TASK TO CARRY OUT ▸ Beginning with the first entry, print all the records exactly.

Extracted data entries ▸
* * * *

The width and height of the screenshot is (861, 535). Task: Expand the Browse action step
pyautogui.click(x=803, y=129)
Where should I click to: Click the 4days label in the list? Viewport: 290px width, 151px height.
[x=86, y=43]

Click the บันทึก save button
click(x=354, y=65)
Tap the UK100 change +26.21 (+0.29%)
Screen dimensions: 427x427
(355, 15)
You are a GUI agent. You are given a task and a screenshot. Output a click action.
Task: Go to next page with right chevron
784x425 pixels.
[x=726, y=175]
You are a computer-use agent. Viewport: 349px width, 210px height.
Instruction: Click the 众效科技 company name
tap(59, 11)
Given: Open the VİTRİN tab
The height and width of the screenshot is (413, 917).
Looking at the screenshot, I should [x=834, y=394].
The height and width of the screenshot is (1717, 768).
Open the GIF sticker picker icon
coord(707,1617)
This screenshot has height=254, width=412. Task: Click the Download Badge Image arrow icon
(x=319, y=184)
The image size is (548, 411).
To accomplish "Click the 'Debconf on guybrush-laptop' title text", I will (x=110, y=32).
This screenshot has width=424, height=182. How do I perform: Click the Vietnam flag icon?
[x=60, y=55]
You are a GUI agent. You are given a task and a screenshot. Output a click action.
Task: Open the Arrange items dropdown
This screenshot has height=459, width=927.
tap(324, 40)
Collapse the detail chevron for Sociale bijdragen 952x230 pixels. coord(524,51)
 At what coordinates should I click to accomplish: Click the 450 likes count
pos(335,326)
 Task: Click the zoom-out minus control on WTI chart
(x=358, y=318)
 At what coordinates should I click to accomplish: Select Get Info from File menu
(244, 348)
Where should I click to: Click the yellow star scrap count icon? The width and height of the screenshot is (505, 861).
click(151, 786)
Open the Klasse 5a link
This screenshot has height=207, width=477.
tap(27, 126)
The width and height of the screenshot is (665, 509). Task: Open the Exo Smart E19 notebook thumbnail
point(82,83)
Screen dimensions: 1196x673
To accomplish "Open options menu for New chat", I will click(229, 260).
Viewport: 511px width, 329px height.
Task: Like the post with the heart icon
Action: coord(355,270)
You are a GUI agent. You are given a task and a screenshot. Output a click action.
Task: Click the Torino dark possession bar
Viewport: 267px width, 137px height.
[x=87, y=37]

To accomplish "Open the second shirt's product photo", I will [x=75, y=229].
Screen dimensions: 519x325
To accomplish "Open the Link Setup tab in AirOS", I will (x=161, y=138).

* * * *

WRITTEN RESPONSE ▸
The width and height of the screenshot is (861, 535). Task: Expand the Browse action step
pyautogui.click(x=803, y=129)
Where should I click to: Click the 4days label in the list? Viewport: 290px width, 151px height.
[x=86, y=43]

Click the บันทึก save button
click(x=354, y=65)
Tap the UK100 change +26.21 (+0.29%)
Screen dimensions: 427x427
(355, 15)
You are a GUI agent. You are given a task and a screenshot. Output a click action.
Task: Go to next page with right chevron
784x425 pixels.
[x=726, y=175]
You are a computer-use agent. Viewport: 349px width, 210px height.
Instruction: Click the 众效科技 company name
tap(59, 11)
Given: Open the VİTRİN tab
The height and width of the screenshot is (413, 917).
Looking at the screenshot, I should [x=834, y=394].
The height and width of the screenshot is (1717, 768).
Open the GIF sticker picker icon
coord(707,1617)
This screenshot has height=254, width=412. Task: Click the Download Badge Image arrow icon
(x=319, y=184)
The image size is (548, 411).
To accomplish "Click the 'Debconf on guybrush-laptop' title text", I will (x=110, y=32).
This screenshot has width=424, height=182. How do I perform: Click the Vietnam flag icon?
[x=60, y=55]
You are a GUI agent. You are given a task and a screenshot. Output a click action.
Task: Open the Arrange items dropdown
This screenshot has height=459, width=927.
tap(324, 40)
Collapse the detail chevron for Sociale bijdragen 952x230 pixels. coord(524,51)
 At what coordinates should I click to accomplish: Click the 450 likes count
pos(335,326)
 Task: Click the zoom-out minus control on WTI chart
(x=358, y=318)
 At what coordinates should I click to accomplish: Select Get Info from File menu
(244, 348)
Where should I click to: Click the yellow star scrap count icon? The width and height of the screenshot is (505, 861).
click(151, 786)
Open the Klasse 5a link
This screenshot has height=207, width=477.
tap(27, 126)
The width and height of the screenshot is (665, 509). Task: Open the Exo Smart E19 notebook thumbnail
point(82,83)
Screen dimensions: 1196x673
To accomplish "Open options menu for New chat", I will click(229, 260).
Viewport: 511px width, 329px height.
Task: Like the post with the heart icon
Action: coord(355,270)
You are a GUI agent. You are given a task and a screenshot. Output a click action.
Task: Click the Torino dark possession bar
Viewport: 267px width, 137px height.
[x=87, y=37]

To accomplish "Open the second shirt's product photo", I will [x=75, y=229].
Screen dimensions: 519x325
To accomplish "Open the Link Setup tab in AirOS", I will (x=161, y=138).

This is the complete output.